* [Task to carry out]: Transcribe the stretch of entries below from the line with "Task: Click the UTF-8" through the line with "The image size is (1540, 1026).", exactly and with both ends included; leave out all other lines.

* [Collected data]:
------------------------------------------------------------

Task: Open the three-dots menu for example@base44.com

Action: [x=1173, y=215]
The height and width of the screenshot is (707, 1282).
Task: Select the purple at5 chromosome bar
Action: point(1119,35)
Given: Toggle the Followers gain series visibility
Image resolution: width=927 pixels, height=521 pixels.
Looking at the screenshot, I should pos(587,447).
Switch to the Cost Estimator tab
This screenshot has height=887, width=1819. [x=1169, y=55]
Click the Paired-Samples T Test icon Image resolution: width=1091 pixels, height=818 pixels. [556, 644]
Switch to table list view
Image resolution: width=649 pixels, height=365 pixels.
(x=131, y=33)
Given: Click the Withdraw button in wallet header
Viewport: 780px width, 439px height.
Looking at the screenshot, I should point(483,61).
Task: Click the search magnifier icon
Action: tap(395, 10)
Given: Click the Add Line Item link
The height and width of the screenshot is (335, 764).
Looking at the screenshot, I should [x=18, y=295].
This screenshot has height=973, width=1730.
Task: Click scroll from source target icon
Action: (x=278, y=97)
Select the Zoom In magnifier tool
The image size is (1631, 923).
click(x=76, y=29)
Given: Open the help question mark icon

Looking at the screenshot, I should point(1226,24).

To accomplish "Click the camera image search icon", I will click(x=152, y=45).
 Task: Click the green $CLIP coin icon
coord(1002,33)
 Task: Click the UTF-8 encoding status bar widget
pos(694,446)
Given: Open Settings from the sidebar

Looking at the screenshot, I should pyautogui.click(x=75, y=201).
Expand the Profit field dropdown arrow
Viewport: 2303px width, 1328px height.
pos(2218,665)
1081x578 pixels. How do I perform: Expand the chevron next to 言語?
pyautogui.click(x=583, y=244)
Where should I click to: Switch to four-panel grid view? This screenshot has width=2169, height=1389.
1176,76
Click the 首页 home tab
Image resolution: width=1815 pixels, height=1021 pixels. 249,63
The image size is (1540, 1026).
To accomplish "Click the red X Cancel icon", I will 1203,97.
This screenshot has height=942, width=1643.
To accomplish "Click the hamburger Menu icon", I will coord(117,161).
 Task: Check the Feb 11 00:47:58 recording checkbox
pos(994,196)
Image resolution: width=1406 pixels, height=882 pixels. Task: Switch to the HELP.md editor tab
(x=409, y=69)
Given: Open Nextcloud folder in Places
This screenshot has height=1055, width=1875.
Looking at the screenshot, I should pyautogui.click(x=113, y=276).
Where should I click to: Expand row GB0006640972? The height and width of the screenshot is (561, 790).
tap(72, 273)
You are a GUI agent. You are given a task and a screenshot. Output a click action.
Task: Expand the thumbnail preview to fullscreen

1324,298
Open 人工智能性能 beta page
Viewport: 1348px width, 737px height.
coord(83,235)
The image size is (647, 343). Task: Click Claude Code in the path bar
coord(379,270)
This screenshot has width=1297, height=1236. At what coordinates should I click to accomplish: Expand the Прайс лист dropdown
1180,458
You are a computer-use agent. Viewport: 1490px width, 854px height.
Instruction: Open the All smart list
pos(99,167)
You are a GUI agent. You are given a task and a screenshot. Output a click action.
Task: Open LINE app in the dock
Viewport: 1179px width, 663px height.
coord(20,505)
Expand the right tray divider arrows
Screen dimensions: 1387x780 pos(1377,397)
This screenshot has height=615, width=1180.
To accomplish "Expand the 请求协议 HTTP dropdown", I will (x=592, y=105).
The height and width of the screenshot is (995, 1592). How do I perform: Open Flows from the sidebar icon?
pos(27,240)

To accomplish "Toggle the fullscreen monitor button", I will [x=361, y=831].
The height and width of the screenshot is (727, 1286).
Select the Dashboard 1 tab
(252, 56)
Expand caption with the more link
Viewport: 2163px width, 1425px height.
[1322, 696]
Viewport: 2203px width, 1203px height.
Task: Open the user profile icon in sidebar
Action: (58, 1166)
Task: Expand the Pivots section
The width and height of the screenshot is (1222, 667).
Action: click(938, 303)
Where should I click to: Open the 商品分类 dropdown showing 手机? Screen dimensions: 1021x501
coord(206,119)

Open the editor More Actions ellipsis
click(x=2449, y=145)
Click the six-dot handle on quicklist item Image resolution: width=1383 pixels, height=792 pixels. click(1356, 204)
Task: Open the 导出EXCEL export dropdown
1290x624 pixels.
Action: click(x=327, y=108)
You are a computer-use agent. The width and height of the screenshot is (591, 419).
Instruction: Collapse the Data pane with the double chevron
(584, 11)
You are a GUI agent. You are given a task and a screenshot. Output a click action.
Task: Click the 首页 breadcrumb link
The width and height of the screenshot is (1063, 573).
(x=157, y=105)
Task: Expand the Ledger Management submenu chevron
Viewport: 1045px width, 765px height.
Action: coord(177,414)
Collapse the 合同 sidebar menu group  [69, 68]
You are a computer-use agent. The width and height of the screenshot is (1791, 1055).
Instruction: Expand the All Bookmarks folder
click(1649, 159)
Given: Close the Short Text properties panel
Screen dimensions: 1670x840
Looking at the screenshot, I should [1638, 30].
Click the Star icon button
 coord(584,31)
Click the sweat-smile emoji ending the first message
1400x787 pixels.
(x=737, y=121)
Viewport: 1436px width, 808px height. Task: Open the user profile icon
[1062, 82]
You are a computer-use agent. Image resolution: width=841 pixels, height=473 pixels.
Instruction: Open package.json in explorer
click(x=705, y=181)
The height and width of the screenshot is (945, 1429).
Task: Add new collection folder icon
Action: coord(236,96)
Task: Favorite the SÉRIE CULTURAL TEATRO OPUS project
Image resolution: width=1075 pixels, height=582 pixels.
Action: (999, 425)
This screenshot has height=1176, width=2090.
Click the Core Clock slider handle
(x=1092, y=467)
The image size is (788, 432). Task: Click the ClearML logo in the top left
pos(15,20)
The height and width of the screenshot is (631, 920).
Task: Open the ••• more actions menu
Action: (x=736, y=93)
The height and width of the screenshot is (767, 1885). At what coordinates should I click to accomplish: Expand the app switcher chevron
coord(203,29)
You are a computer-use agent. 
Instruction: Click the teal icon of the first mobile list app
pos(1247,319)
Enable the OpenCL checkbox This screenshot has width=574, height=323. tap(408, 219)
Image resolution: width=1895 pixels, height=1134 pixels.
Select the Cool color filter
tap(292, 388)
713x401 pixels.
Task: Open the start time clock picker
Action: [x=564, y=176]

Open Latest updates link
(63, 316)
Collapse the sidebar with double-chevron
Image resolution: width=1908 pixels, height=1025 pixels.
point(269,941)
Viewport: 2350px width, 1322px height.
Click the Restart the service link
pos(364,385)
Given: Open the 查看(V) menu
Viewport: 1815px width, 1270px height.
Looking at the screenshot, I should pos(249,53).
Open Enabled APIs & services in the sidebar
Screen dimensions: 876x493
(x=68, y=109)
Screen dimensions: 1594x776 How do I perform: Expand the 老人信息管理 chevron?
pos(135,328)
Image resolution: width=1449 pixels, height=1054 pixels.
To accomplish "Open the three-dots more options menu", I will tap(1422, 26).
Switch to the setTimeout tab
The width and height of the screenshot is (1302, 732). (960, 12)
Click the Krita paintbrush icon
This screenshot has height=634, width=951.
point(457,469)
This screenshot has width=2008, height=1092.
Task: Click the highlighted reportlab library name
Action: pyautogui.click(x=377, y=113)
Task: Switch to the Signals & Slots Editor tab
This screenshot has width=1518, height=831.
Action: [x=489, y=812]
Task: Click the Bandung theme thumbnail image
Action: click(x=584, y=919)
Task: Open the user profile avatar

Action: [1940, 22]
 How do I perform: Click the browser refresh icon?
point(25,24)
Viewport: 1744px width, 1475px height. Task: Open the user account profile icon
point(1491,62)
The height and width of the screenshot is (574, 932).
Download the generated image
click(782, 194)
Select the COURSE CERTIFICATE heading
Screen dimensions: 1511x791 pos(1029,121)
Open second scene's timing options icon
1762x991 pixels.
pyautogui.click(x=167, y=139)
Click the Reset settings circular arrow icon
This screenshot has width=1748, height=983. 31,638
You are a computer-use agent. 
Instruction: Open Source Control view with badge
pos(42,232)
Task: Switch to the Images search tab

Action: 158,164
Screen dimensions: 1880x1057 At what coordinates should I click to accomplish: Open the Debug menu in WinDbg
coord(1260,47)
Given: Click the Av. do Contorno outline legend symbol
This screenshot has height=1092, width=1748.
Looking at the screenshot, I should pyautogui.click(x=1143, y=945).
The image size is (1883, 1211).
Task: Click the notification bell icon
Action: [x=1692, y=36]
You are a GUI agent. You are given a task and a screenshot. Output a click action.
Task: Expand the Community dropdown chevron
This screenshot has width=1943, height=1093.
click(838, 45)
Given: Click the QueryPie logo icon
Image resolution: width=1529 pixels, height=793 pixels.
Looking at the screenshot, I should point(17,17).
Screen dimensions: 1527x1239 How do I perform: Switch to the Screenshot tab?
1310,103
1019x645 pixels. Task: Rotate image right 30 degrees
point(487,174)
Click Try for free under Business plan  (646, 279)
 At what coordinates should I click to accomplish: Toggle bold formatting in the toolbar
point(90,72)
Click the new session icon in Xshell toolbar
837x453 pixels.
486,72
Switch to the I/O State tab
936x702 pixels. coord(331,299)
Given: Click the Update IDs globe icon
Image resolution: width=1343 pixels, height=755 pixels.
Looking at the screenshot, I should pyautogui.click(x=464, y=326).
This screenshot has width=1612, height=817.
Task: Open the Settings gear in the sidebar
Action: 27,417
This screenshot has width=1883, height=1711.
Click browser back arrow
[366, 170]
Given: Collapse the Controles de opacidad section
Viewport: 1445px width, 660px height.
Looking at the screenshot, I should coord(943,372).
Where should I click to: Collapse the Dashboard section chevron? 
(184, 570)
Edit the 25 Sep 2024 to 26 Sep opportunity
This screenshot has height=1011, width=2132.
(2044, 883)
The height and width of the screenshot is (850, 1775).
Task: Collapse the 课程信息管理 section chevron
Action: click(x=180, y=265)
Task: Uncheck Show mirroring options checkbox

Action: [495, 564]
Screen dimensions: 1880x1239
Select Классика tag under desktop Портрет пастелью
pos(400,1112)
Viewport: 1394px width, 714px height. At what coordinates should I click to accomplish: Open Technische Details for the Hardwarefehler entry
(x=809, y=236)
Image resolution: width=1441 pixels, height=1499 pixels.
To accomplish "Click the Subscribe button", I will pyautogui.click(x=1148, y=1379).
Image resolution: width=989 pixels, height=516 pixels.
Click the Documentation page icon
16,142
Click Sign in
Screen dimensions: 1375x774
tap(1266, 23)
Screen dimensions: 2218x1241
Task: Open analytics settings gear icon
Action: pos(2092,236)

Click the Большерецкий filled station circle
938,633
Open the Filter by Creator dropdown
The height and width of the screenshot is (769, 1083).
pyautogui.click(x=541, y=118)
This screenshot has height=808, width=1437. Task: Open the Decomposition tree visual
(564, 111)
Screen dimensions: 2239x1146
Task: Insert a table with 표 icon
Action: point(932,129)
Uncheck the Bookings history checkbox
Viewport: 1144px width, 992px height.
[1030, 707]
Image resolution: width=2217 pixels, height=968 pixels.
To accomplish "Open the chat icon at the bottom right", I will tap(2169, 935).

------------------------------------------------------------

* [Result]:
 Task: Click the UTF-8 encoding status bar widget
pos(694,446)
Given: Open Settings from the sidebar

Looking at the screenshot, I should pyautogui.click(x=75, y=201).
Expand the Profit field dropdown arrow
Viewport: 2303px width, 1328px height.
pos(2218,665)
1081x578 pixels. How do I perform: Expand the chevron next to 言語?
pyautogui.click(x=583, y=244)
Where should I click to: Switch to four-panel grid view? This screenshot has width=2169, height=1389.
1176,76
Click the 首页 home tab
Image resolution: width=1815 pixels, height=1021 pixels. 249,63
The image size is (1540, 1026).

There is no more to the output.